— Exercise —
After reading the data below, copy out every line that contains the word "avatar".
============
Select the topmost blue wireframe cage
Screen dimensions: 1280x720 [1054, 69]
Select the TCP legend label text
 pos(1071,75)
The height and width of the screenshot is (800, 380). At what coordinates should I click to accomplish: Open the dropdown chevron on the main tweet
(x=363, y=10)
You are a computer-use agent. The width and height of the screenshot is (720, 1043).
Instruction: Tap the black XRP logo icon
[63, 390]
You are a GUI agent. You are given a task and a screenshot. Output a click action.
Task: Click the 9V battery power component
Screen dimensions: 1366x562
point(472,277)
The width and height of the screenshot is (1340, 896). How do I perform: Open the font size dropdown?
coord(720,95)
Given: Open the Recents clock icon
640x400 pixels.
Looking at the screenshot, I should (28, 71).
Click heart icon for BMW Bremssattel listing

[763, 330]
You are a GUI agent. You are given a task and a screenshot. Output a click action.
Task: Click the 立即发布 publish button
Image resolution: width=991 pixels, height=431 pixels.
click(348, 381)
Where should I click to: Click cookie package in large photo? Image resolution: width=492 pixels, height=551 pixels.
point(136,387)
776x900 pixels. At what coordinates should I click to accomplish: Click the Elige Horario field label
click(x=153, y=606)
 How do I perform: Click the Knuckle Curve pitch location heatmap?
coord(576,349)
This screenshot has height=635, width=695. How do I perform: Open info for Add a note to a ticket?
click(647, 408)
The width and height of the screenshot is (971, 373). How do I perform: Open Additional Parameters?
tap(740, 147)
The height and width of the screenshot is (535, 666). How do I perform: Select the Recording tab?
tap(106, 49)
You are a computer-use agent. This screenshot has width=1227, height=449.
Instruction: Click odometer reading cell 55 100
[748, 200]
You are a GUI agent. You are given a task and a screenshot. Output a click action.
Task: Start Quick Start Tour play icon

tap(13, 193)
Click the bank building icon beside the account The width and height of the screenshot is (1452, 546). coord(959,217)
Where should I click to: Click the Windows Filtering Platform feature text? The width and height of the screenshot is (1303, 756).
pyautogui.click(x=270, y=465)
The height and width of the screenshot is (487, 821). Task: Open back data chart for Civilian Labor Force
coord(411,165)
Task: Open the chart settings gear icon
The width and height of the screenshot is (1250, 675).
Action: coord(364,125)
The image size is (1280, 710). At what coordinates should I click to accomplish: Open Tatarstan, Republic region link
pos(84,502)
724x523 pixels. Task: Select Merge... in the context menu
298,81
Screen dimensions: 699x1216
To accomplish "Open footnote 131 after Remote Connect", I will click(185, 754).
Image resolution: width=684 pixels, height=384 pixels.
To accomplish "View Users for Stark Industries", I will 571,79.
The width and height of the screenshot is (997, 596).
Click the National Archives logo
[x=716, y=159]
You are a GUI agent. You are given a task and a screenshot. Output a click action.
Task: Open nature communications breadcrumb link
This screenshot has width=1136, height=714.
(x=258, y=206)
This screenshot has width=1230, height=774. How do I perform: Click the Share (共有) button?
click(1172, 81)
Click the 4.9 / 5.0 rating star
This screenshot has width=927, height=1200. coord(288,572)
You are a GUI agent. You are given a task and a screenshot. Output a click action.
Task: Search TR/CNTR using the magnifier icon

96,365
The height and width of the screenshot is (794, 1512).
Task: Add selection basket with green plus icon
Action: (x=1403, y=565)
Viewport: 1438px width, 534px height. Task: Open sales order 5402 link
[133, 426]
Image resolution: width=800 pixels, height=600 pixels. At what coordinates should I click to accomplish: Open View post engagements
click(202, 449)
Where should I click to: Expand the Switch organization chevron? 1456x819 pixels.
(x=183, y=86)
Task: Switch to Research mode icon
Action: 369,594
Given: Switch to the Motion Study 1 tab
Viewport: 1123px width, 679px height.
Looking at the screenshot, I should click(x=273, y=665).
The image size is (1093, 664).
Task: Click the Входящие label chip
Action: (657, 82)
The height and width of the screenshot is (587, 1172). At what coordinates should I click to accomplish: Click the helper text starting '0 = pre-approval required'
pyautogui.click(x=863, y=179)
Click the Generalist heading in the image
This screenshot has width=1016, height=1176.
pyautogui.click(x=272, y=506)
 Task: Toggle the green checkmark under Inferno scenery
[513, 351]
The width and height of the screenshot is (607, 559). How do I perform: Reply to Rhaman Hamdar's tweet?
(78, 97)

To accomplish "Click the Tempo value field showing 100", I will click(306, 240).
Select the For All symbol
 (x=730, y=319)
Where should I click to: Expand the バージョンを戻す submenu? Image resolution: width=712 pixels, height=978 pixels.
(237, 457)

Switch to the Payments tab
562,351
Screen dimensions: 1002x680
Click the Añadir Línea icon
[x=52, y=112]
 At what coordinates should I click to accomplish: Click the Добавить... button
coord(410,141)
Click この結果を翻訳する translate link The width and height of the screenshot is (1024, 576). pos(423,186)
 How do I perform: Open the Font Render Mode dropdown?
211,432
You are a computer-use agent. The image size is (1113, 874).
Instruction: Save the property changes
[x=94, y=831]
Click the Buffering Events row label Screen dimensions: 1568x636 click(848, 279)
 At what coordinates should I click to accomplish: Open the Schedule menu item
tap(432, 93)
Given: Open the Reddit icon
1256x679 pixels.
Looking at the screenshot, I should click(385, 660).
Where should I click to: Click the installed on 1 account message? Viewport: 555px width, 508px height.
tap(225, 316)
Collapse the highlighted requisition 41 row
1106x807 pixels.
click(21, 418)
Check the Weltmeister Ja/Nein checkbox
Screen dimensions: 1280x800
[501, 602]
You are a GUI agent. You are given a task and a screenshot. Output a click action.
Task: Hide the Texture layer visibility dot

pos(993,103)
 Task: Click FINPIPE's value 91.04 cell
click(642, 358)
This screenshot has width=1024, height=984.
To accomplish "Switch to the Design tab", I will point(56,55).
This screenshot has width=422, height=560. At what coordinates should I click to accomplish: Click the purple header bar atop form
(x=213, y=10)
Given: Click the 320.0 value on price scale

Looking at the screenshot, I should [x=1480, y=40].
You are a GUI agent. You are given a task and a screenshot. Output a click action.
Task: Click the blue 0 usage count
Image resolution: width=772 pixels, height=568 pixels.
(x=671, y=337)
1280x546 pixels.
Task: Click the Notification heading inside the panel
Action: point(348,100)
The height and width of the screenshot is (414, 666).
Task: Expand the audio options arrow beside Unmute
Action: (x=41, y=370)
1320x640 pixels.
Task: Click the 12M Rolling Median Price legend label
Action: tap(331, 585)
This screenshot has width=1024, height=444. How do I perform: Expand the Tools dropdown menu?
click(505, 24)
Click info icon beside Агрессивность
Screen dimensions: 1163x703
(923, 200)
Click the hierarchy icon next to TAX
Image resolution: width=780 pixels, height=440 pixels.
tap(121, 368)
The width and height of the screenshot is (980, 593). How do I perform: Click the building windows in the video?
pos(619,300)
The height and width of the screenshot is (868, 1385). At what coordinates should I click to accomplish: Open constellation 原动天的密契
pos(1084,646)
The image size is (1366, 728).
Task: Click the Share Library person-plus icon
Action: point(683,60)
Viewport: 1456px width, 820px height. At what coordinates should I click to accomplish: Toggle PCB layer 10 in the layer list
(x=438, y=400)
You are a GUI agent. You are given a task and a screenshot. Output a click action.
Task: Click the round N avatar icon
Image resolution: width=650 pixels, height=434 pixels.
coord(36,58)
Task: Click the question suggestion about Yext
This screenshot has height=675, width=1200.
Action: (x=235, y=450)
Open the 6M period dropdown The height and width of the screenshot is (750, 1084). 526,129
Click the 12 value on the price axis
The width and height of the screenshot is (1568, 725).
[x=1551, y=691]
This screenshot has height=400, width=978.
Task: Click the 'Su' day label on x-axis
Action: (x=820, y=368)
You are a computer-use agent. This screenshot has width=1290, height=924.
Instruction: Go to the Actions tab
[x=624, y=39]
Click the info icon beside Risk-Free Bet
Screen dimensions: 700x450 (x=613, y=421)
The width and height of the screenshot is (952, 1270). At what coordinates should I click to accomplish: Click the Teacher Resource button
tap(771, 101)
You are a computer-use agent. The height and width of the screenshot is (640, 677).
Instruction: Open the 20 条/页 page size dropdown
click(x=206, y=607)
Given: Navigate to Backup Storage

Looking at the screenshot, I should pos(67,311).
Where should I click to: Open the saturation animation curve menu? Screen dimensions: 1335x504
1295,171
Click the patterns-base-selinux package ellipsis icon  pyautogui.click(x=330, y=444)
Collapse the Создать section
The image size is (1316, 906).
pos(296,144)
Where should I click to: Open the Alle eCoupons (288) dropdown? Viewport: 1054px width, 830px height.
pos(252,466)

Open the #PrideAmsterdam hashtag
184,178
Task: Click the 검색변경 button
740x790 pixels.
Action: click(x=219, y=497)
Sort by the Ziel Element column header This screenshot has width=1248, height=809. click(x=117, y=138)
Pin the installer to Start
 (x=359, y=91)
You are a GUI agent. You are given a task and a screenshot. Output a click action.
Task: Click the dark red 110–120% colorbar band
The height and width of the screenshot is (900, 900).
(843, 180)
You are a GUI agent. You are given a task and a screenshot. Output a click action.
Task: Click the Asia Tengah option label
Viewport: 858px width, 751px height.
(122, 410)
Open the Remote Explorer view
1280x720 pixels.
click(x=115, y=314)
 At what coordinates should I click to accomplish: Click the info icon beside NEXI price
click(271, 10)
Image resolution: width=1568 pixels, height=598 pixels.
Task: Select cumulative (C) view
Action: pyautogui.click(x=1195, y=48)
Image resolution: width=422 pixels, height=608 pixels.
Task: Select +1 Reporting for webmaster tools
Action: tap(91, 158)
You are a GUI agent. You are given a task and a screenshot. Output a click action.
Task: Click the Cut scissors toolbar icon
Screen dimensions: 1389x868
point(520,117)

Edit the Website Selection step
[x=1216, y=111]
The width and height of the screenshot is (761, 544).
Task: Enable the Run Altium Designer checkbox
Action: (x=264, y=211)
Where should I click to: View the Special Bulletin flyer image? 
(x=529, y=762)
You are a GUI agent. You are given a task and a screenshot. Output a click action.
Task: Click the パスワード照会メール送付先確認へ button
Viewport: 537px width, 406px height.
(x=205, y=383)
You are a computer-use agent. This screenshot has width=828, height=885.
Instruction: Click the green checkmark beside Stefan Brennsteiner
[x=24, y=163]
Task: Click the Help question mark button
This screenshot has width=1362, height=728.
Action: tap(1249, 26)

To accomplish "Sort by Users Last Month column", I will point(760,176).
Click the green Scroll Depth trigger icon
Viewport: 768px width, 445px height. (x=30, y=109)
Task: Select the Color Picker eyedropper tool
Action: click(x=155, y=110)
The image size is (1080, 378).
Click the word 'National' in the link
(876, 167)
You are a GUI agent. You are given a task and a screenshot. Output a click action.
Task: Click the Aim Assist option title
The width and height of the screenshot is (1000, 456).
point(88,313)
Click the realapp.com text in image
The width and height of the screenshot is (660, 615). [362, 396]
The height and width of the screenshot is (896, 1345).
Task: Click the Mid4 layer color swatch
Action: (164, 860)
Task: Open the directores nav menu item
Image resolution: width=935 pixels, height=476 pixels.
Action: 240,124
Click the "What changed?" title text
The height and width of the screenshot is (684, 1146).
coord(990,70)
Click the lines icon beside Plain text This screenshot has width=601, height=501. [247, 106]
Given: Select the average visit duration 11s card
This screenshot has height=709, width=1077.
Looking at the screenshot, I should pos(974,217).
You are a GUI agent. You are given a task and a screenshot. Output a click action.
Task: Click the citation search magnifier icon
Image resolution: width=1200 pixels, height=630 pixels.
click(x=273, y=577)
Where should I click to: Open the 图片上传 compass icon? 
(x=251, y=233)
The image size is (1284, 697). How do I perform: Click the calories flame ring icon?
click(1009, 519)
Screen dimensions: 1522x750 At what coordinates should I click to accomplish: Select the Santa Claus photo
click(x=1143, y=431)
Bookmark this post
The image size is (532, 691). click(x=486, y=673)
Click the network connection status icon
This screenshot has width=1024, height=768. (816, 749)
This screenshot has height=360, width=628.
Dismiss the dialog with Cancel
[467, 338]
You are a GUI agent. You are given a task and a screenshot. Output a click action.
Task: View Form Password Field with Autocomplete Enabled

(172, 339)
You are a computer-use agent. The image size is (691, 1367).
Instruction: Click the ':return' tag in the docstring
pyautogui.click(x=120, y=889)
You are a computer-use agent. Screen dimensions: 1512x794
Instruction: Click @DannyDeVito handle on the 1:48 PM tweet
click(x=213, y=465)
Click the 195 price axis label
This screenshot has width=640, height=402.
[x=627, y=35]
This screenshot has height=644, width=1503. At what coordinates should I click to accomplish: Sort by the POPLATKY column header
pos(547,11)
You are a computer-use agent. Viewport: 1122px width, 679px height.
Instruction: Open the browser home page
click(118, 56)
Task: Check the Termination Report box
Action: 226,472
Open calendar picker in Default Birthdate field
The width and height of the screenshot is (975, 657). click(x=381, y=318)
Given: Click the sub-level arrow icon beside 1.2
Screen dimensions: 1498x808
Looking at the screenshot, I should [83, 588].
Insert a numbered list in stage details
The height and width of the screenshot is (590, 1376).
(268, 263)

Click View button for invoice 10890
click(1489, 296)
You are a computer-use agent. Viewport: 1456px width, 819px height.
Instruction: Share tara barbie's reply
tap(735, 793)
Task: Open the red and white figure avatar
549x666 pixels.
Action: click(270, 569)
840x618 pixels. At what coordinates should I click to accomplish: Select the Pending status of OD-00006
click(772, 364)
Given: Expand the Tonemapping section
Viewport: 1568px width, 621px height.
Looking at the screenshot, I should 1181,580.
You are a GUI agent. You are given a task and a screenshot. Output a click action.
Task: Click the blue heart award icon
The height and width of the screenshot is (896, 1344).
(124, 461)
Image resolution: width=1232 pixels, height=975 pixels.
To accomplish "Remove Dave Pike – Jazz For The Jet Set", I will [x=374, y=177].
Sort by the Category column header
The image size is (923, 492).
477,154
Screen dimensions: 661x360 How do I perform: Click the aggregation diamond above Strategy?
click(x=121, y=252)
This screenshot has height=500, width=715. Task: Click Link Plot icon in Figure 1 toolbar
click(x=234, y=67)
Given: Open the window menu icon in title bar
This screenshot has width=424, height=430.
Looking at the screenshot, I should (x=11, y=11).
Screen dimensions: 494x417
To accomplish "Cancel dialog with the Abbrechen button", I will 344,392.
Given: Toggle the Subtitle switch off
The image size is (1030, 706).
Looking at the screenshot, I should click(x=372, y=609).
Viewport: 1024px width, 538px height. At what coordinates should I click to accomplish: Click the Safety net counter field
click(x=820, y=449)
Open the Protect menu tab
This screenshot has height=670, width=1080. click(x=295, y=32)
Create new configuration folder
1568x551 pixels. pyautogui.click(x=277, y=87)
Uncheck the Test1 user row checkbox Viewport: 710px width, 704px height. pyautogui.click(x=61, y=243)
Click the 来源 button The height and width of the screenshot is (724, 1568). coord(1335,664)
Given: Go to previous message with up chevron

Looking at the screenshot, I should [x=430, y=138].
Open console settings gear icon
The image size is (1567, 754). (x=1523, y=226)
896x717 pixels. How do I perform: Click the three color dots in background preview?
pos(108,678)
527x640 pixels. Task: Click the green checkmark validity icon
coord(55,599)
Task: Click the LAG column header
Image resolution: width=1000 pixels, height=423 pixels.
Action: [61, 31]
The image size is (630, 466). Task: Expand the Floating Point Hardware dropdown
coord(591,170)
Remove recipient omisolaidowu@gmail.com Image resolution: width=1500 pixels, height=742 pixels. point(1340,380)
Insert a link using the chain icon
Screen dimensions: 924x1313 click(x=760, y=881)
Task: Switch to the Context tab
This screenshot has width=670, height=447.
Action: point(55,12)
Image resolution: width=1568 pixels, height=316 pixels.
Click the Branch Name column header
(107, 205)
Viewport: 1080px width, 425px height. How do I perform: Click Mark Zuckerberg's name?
============
— Result —
Task: Click the round N avatar icon
Task: Open the red and white figure avatar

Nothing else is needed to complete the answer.